I’ve been asked this question often and each time I think of a scene with two lovers trapped in a burning building, arms wrapped around each other as they desperately try to find an escape through the flames. The scene is accompanied by swelling orchestrated music. I believe this was the climax of the film. I do not remember the title to this day, but each time I’m asked this question, this scene or snippet of a scene appears whole in my minds eye, accompanied by the soundtrack. It was a Bollywood movie; that I know. It was 1975 at a cinema called the Plaza with its huge auditorium in Apapa, Lagos. My mum and I cried a lot.
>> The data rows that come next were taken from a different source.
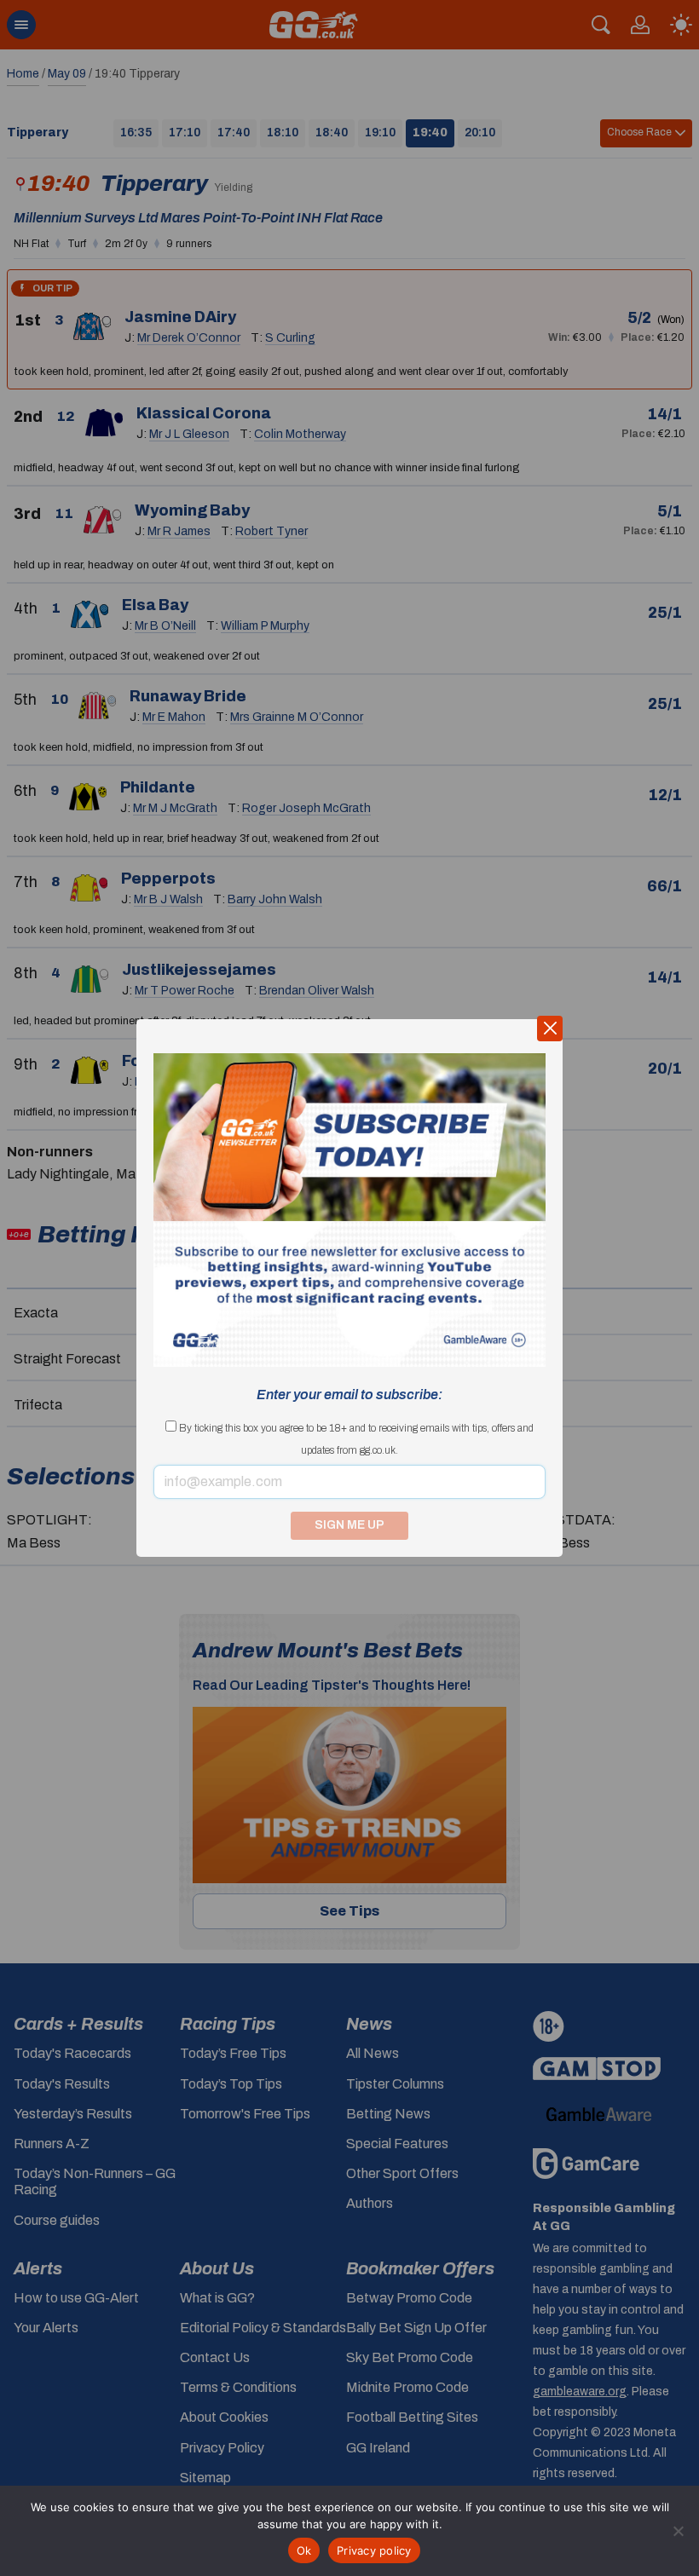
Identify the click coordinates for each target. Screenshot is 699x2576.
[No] (677, 2530)
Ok (304, 2550)
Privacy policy (374, 2550)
That I remember.
2) Why did you decide to become a filmmaker?
It wasn’t so much a decision as, by successive moments of chance events and experiences. I was a science major at high school. The usual story: I was being groomed to become an Astrophysicist… hence “Newton”! Cinema was something that was not an option, growing up in Nigeria back then, I had no clue that it was even a career. It never crossed my mind. I had dabbled in music; formed a school-band with three classmates and we went as far as recording an album. I was 14. I was part of that generation that, given half a chance, left the country in droves in the mid-eighties. I remember there was this catch phrase: “I’m checking out!” The country was under the iron grip of one of the many military dictatorships. The soldier boys had occupied and clamped down on schools and universities. The socio-political and economic fabric of the country was in tatters. I arrived to stay at my aunt’s in the run down North Peckham estate in London, which was then called “Home away from home” because of its sizable Nigerian community of exiles. I shot my first feature, Rage, there. The United Kingdom was a country under another form of iron grip, Thatcherite England. The Brixton riots had happened 4 years prior and the term ‘multiculturalism’ was the buzzword. I was lost and confused doing petty clandestine work, but I had the distinct sense that a new chapter of my life was about to begin. A year later, a friend had asked me to accompany him on an open day visit to a college offering a foundation course in film, video and photography. I went along, listened and fell in love. I went on to attend the London Film School, a very international film academy that exposed me to true World Cinema by virtue of my colleagues who had ended up there from all corners of the world. Filmmaking immediately made sense to me; it reconciled my interests in the arts and sciences. Astrophysics is the study of the nature of the universe. Cinema, for me, is the study of the nature of being.
3) Which film do you wish you had made?
The film I am preparing: Oil on Water, an adaptation of the novel by the acclaimed writer, Helon Habila.
4) Name one of the films on your top-5 list and the reason why it is there.
Memories of Underdevelopment by , from 1968. For me, it is a profound and complex study of alienation in times of seismic shifts. An attempt to make sense of, and reconcile, the nature of memory, identity and reality in a life that is in state of flux. And an exploration of the numbing psychic shock that comes in times of great historic transformation, as what is known is swept away and uncertainty/reality sets in.
It is one of the seminal works of cinema that inspired my filmmaking. I guess, personally, my response to the film comes from having lived through a traumatic civil war and the military dictatorships that came after. The protagonist is a character I don’t particularly sympathize with, a complete hypocrite, but the filmmaker finds a way to make you empathize. Not that one accepts or tolerates the character’s behavior, but through him, one is asked to confront that part of one’s nature, which is difficult to accept, which we constantly evade and which becomes part of one’s subconscious fears.
5) Ask yourself any question you think I should have asked and answer it.
Is Cinema important?
Yes… if it has something to say. And I don’t mean in terms of a message, and definitely do not mean peddling some moral or political stance for that matter. For me, it is important if it illuminates or resonates something that makes up the essence of this thing called human nature. Essentially, truth.